[Input material]

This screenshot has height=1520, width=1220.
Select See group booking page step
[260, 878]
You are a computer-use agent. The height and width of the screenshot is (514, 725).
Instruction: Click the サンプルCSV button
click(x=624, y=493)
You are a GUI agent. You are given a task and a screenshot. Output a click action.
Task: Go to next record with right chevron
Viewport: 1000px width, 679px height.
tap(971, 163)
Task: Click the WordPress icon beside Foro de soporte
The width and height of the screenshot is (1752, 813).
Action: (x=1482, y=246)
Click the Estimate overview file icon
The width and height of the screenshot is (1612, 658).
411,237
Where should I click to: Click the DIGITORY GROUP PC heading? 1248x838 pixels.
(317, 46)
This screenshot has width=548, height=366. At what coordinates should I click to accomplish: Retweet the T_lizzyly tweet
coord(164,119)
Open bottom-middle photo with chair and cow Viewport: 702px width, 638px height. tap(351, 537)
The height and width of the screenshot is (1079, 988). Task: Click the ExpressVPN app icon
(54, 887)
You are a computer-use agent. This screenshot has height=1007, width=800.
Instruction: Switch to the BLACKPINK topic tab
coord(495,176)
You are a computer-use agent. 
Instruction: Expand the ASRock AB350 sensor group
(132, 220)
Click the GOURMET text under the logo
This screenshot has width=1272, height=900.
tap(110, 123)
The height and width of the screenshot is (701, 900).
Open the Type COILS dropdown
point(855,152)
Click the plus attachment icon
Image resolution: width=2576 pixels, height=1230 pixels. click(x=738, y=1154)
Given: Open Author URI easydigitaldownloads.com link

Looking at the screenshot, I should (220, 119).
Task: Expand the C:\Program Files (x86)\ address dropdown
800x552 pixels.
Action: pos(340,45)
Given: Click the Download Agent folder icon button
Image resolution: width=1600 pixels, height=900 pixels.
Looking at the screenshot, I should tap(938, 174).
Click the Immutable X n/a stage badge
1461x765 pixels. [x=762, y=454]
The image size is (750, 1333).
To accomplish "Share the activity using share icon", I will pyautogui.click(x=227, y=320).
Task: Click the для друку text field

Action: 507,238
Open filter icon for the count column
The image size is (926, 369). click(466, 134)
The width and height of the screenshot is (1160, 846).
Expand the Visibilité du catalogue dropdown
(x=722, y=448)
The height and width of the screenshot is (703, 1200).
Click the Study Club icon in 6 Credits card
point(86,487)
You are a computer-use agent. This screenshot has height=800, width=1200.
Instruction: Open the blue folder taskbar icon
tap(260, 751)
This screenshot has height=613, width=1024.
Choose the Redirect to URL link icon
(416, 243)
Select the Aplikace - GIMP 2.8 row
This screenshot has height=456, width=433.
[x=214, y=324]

[/Input material]

State the number of lines in the preceding data that contain the word "with", and nothing besides.

**Answer for the task**
2